══ DATA FOR THIS TASK ══

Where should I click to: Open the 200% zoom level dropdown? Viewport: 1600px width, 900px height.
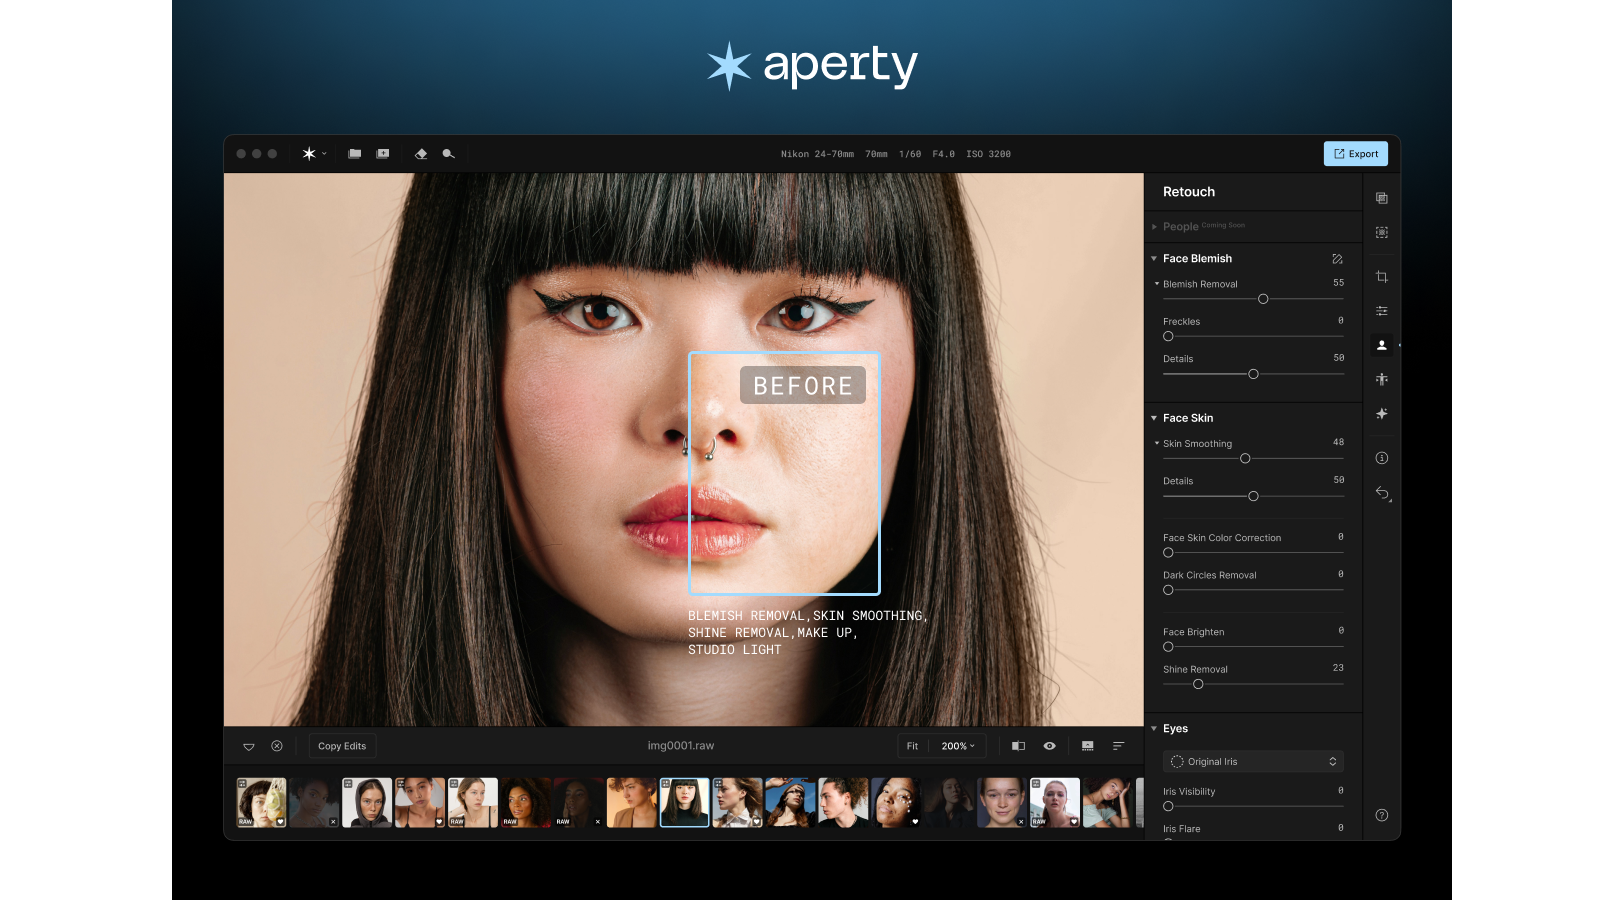click(957, 746)
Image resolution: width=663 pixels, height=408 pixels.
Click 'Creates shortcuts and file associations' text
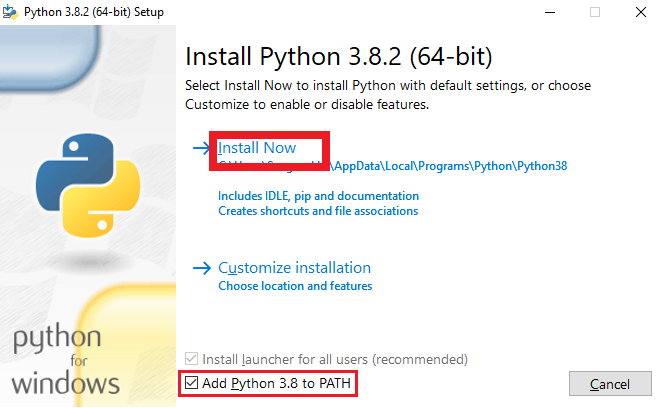[x=318, y=211]
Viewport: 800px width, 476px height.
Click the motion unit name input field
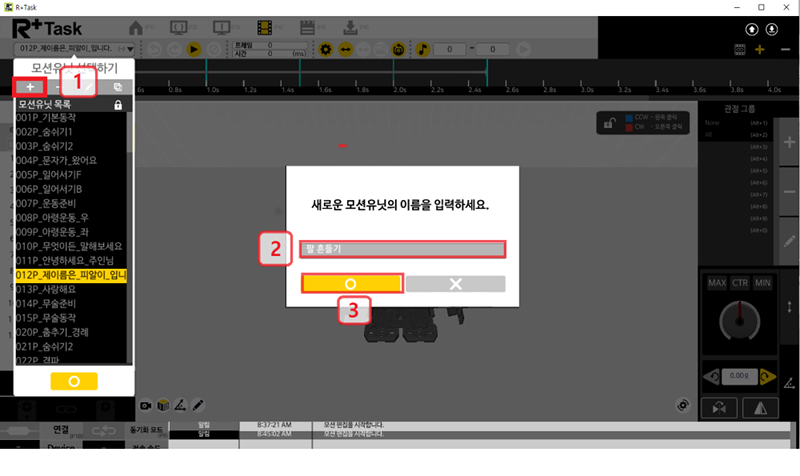pyautogui.click(x=402, y=249)
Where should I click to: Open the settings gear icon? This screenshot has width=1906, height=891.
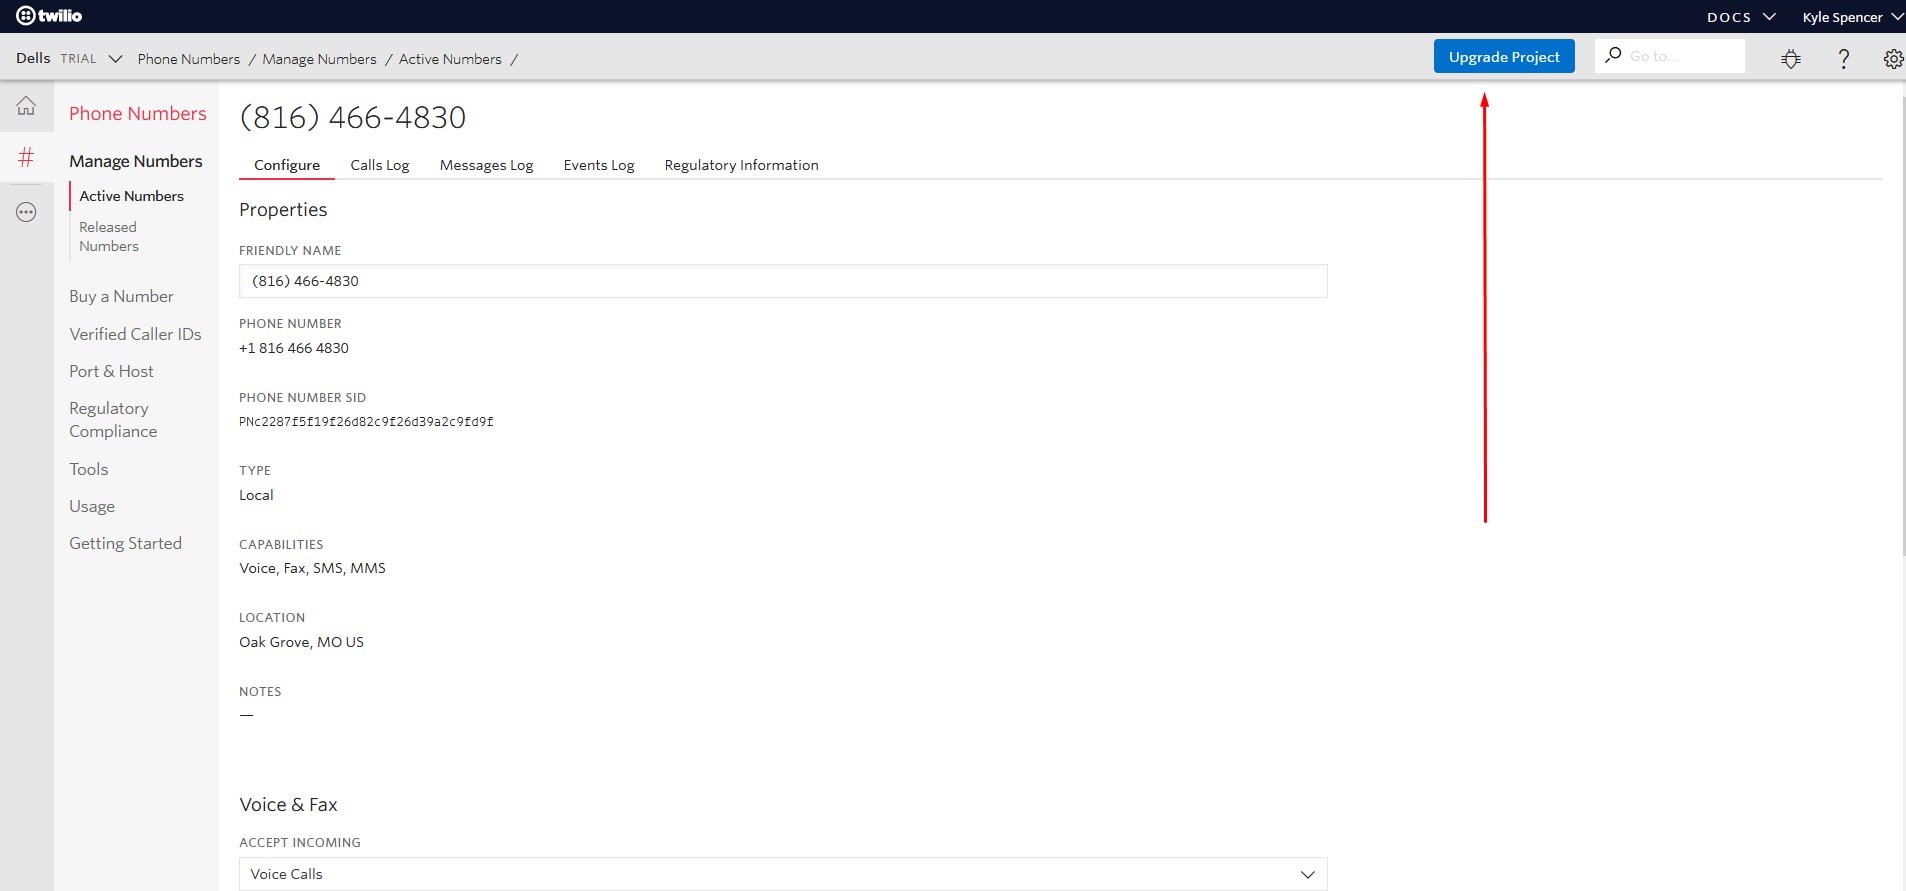1893,59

═══

Each entry above must be repeated word for word, minus its images.

• **SOLUTION FOR THIS EXERCISE**
Where should I click to: Open the 200% zoom level dropdown? Viewport: 1600px width, 900px height.
click(957, 746)
Image resolution: width=663 pixels, height=408 pixels.
Click 'Creates shortcuts and file associations' text
[x=318, y=211]
Viewport: 800px width, 476px height.
Click the motion unit name input field
pyautogui.click(x=402, y=249)
Where should I click to: Open the settings gear icon? This screenshot has width=1906, height=891.
1893,59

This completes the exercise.